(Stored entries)
· · ·

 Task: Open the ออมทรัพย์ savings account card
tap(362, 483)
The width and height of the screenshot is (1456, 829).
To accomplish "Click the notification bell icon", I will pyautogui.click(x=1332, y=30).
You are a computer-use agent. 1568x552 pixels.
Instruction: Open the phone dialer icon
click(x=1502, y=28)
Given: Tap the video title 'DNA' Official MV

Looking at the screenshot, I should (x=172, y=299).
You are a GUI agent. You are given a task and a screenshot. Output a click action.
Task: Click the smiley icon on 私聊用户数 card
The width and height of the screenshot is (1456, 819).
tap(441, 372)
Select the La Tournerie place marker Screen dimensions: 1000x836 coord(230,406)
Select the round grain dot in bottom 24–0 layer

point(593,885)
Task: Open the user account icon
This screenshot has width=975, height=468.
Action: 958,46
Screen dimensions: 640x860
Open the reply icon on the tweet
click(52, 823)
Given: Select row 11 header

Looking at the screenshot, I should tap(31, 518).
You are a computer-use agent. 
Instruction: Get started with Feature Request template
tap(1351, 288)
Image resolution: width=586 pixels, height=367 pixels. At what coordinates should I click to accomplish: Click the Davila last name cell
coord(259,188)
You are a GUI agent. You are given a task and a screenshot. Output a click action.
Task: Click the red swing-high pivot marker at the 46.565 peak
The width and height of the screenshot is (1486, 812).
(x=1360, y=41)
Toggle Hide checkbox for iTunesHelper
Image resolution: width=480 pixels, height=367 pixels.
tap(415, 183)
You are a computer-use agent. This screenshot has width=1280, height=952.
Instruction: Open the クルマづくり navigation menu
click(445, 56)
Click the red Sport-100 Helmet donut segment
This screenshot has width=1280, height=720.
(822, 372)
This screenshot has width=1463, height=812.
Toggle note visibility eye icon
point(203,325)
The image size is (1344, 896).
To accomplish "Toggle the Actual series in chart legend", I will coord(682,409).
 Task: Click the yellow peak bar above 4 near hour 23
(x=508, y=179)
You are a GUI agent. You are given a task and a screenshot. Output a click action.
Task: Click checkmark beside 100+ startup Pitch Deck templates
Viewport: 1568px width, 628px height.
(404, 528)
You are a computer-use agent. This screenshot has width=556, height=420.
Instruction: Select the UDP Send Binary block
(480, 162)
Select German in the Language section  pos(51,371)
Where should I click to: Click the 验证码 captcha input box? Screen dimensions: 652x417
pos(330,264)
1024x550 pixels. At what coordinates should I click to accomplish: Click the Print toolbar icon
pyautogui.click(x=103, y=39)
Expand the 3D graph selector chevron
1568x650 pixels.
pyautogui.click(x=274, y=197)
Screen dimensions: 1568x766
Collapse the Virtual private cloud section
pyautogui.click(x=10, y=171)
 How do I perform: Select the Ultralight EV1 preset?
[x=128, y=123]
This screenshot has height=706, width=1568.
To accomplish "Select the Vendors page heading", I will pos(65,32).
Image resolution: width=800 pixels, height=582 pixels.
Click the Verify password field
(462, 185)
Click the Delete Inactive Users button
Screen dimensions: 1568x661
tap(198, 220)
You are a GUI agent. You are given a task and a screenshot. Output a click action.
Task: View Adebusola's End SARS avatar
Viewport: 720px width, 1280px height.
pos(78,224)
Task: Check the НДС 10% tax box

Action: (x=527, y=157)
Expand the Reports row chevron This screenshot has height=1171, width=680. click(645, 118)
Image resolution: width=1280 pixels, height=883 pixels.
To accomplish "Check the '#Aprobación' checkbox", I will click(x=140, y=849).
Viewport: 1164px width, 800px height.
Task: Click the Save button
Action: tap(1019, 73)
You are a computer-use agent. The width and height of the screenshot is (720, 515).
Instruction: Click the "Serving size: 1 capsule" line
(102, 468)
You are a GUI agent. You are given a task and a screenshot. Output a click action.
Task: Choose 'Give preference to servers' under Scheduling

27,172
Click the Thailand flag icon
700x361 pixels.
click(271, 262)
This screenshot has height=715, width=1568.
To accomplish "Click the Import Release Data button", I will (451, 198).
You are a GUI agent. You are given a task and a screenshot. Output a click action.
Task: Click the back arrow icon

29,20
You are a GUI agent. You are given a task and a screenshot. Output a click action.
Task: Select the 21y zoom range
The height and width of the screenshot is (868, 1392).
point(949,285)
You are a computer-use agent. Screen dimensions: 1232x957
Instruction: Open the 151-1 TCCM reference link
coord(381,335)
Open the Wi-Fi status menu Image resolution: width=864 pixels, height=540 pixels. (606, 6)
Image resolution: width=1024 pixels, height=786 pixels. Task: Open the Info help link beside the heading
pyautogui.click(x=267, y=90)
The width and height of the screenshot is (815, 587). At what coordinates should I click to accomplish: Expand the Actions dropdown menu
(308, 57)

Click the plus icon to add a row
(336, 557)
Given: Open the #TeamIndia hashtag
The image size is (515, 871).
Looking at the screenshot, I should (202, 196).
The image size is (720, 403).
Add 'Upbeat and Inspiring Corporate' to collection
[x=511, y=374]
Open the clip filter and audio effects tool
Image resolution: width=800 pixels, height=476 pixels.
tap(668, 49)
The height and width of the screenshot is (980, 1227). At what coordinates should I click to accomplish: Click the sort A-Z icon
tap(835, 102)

· · ·

REQUIRED WORK:
Retype every one of the stored entries above, keeping each line identical to the original.

FINAL RESULT:
 Task: Open the ออมทรัพย์ savings account card
tap(362, 483)
The width and height of the screenshot is (1456, 829).
To accomplish "Click the notification bell icon", I will pyautogui.click(x=1332, y=30).
You are a computer-use agent. 1568x552 pixels.
Instruction: Open the phone dialer icon
click(x=1502, y=28)
Given: Tap the video title 'DNA' Official MV

Looking at the screenshot, I should (x=172, y=299).
You are a GUI agent. You are given a task and a screenshot. Output a click action.
Task: Click the smiley icon on 私聊用户数 card
The width and height of the screenshot is (1456, 819).
tap(441, 372)
Select the La Tournerie place marker Screen dimensions: 1000x836 coord(230,406)
Select the round grain dot in bottom 24–0 layer

point(593,885)
Task: Open the user account icon
This screenshot has width=975, height=468.
Action: 958,46
Screen dimensions: 640x860
Open the reply icon on the tweet
click(52, 823)
Given: Select row 11 header

Looking at the screenshot, I should tap(31, 518).
You are a computer-use agent. 
Instruction: Get started with Feature Request template
tap(1351, 288)
Image resolution: width=586 pixels, height=367 pixels. At what coordinates should I click to accomplish: Click the Davila last name cell
coord(259,188)
You are a GUI agent. You are given a task and a screenshot. Output a click action.
Task: Click the red swing-high pivot marker at the 46.565 peak
The width and height of the screenshot is (1486, 812).
(x=1360, y=41)
Toggle Hide checkbox for iTunesHelper
Image resolution: width=480 pixels, height=367 pixels.
tap(415, 183)
You are a computer-use agent. This screenshot has width=1280, height=952.
Instruction: Open the クルマづくり navigation menu
click(445, 56)
Click the red Sport-100 Helmet donut segment
This screenshot has width=1280, height=720.
(822, 372)
This screenshot has width=1463, height=812.
Toggle note visibility eye icon
point(203,325)
The image size is (1344, 896).
To accomplish "Toggle the Actual series in chart legend", I will coord(682,409).
 Task: Click the yellow peak bar above 4 near hour 23
(x=508, y=179)
You are a GUI agent. You are given a task and a screenshot. Output a click action.
Task: Click checkmark beside 100+ startup Pitch Deck templates
Viewport: 1568px width, 628px height.
(404, 528)
You are a computer-use agent. This screenshot has width=556, height=420.
Instruction: Select the UDP Send Binary block
(480, 162)
Select German in the Language section  pos(51,371)
Where should I click to: Click the 验证码 captcha input box? Screen dimensions: 652x417
pos(330,264)
1024x550 pixels. At what coordinates should I click to accomplish: Click the Print toolbar icon
pyautogui.click(x=103, y=39)
Expand the 3D graph selector chevron
1568x650 pixels.
pyautogui.click(x=274, y=197)
Screen dimensions: 1568x766
Collapse the Virtual private cloud section
pyautogui.click(x=10, y=171)
 How do I perform: Select the Ultralight EV1 preset?
[x=128, y=123]
This screenshot has height=706, width=1568.
To accomplish "Select the Vendors page heading", I will pos(65,32).
Image resolution: width=800 pixels, height=582 pixels.
Click the Verify password field
(462, 185)
Click the Delete Inactive Users button
Screen dimensions: 1568x661
tap(198, 220)
You are a GUI agent. You are given a task and a screenshot. Output a click action.
Task: View Adebusola's End SARS avatar
Viewport: 720px width, 1280px height.
pos(78,224)
Task: Check the НДС 10% tax box

Action: (x=527, y=157)
Expand the Reports row chevron This screenshot has height=1171, width=680. click(645, 118)
Image resolution: width=1280 pixels, height=883 pixels.
To accomplish "Check the '#Aprobación' checkbox", I will click(x=140, y=849).
Viewport: 1164px width, 800px height.
Task: Click the Save button
Action: tap(1019, 73)
You are a computer-use agent. The width and height of the screenshot is (720, 515).
Instruction: Click the "Serving size: 1 capsule" line
(102, 468)
You are a GUI agent. You are given a task and a screenshot. Output a click action.
Task: Choose 'Give preference to servers' under Scheduling

27,172
Click the Thailand flag icon
700x361 pixels.
click(271, 262)
This screenshot has height=715, width=1568.
To accomplish "Click the Import Release Data button", I will (451, 198).
You are a GUI agent. You are given a task and a screenshot. Output a click action.
Task: Click the back arrow icon

29,20
You are a GUI agent. You are given a task and a screenshot. Output a click action.
Task: Select the 21y zoom range
The height and width of the screenshot is (868, 1392).
point(949,285)
You are a computer-use agent. Screen dimensions: 1232x957
Instruction: Open the 151-1 TCCM reference link
coord(381,335)
Open the Wi-Fi status menu Image resolution: width=864 pixels, height=540 pixels. (606, 6)
Image resolution: width=1024 pixels, height=786 pixels. Task: Open the Info help link beside the heading
pyautogui.click(x=267, y=90)
The width and height of the screenshot is (815, 587). At what coordinates should I click to accomplish: Expand the Actions dropdown menu
(308, 57)

Click the plus icon to add a row
(336, 557)
Given: Open the #TeamIndia hashtag
The image size is (515, 871).
Looking at the screenshot, I should (202, 196).
The image size is (720, 403).
Add 'Upbeat and Inspiring Corporate' to collection
[x=511, y=374]
Open the clip filter and audio effects tool
Image resolution: width=800 pixels, height=476 pixels.
tap(668, 49)
The height and width of the screenshot is (980, 1227). At what coordinates should I click to accomplish: Click the sort A-Z icon
tap(835, 102)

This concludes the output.